I am writing to urge you to cast the public eye on the seriousness of the recent phone outage. Below is the text I have filed as a complaint with the Colorado Public Utilities Commission:

“This is to request, in no uncertain terms, a full investigation into the 16-plus hour outage that occurred May 26 to 27 in the Roaring Fork Valley south of Glenwood Springs.

As an engineer, I’m just astonished. Virtually all the phones in the entire middle and upper Roaring Fork Valley — landlines and 911 as well as (at least) Verizon and AT&T cell phones — were disabled.



To have no redundancy whatsoever in that large a communications system is simply unacceptable — a virtual engineering and planning fiasco.

There are CenturyLink switches in Aspen, Basalt and Carbondale and a ton of copper interconnecting everything.
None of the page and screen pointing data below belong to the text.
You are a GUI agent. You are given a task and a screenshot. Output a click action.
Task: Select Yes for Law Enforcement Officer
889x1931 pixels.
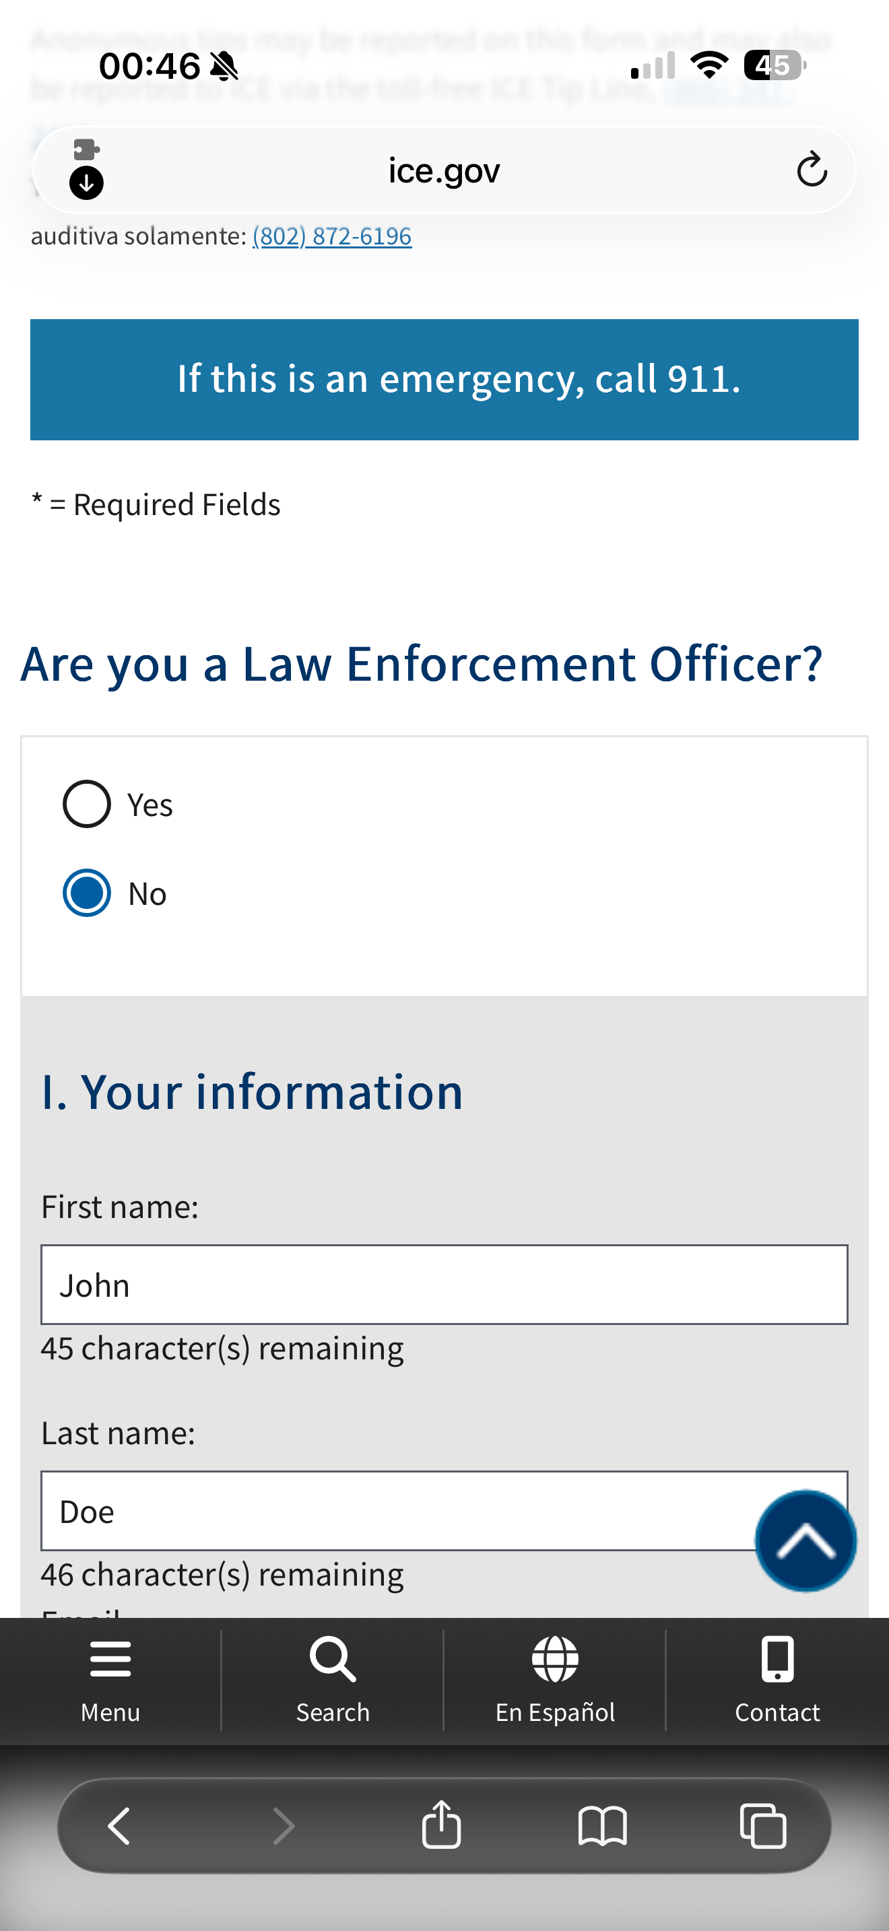point(87,804)
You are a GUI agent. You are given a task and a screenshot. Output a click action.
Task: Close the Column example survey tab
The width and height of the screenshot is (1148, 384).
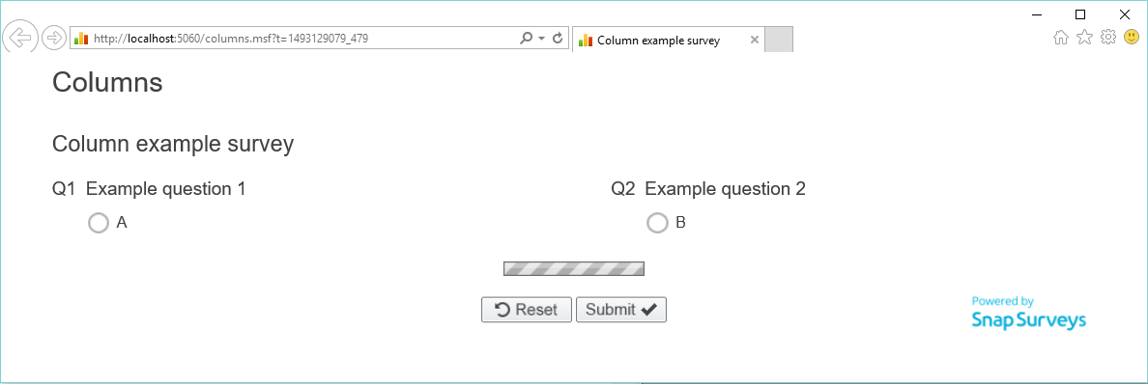tap(754, 41)
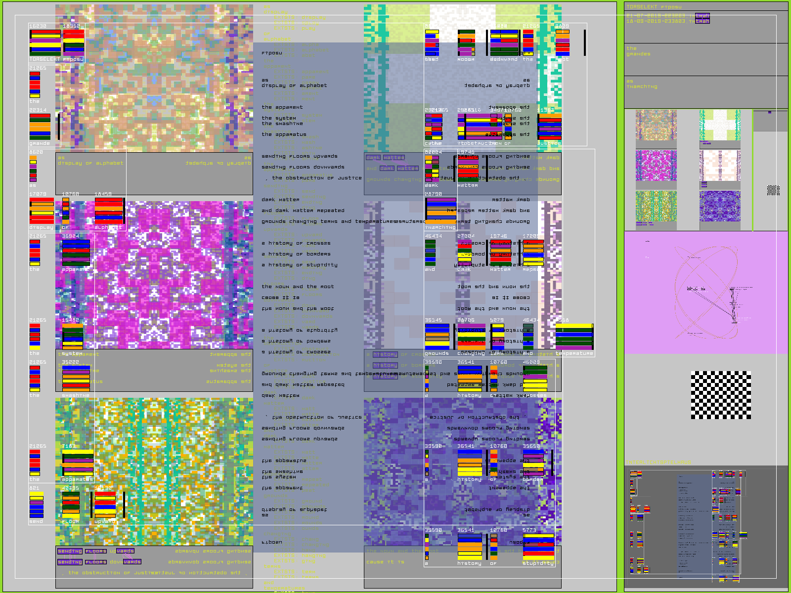This screenshot has height=593, width=791.
Task: Click the 'upward' color-bar block 15130
Action: 105,505
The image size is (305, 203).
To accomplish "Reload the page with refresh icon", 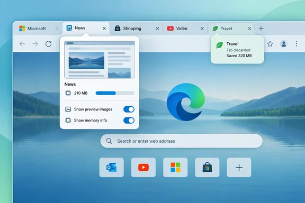I will pyautogui.click(x=48, y=44).
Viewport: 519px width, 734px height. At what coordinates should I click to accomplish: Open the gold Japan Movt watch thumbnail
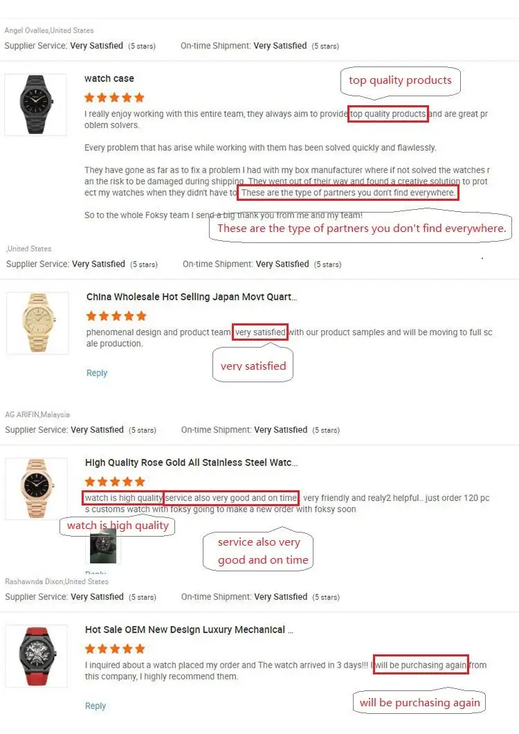(x=37, y=323)
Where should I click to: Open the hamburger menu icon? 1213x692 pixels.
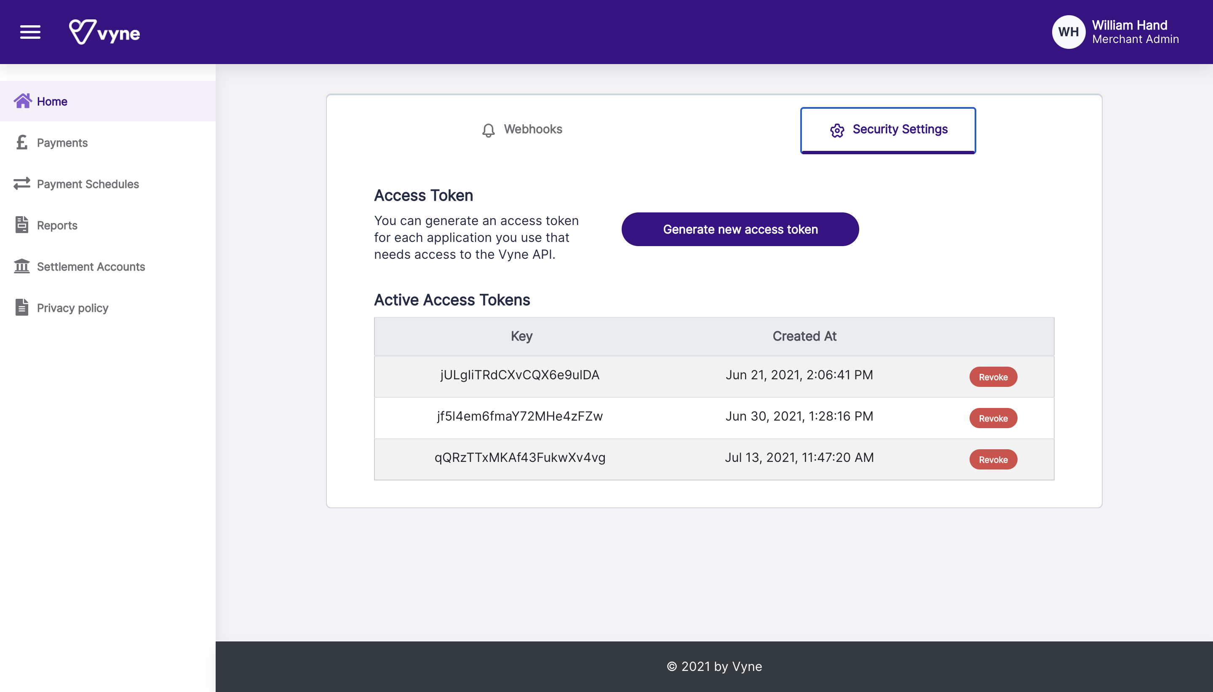point(30,32)
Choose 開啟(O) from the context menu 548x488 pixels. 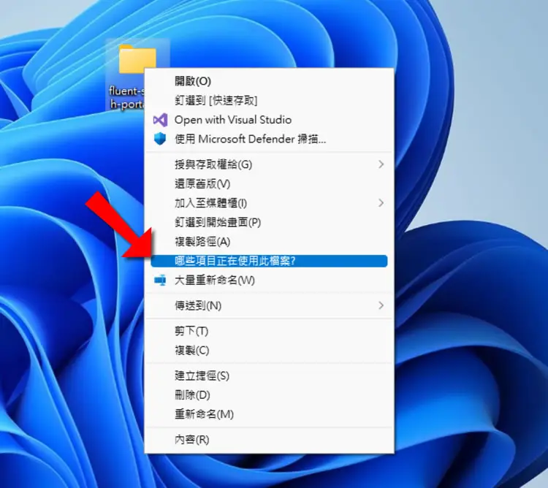tap(269, 81)
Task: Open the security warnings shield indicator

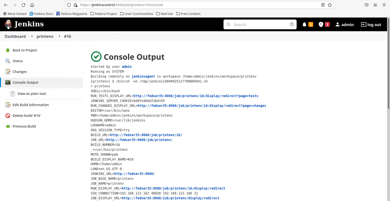Action: coord(324,24)
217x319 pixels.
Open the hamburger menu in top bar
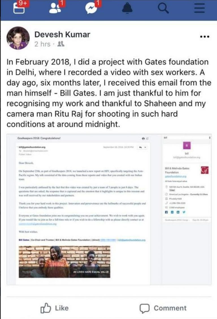pos(199,9)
How is it the system design is so fragile that all of that infrastructure is rendered useless by a single construction faux pas a mile outside of Glenwood? (If we are to believe a fiber cut there is really the culprit for such a massive outage.) If it is, that contractor should be given a reward for revealing to the world how failure-prone the system really is.




Thursday’s Aspen Daily News carried this astonishing quote: “‘The company was continuing to investigate how a third-party contractor that was working on the construction of a cellphone tower severed the line Tuesday around 5 p.m.,” said CenturyLink spokeswoman Sara Spaulding.’ (“Outage fixed, inquiry begins into accident”)

Are you kidding? The who and how of the fiber break ought to be vary far down the priority list of things being investigated.

The investigative focus should instead be on the ineffective engineering design and implementation and upon efforts to correct these deficiencies with the utmost celerity.”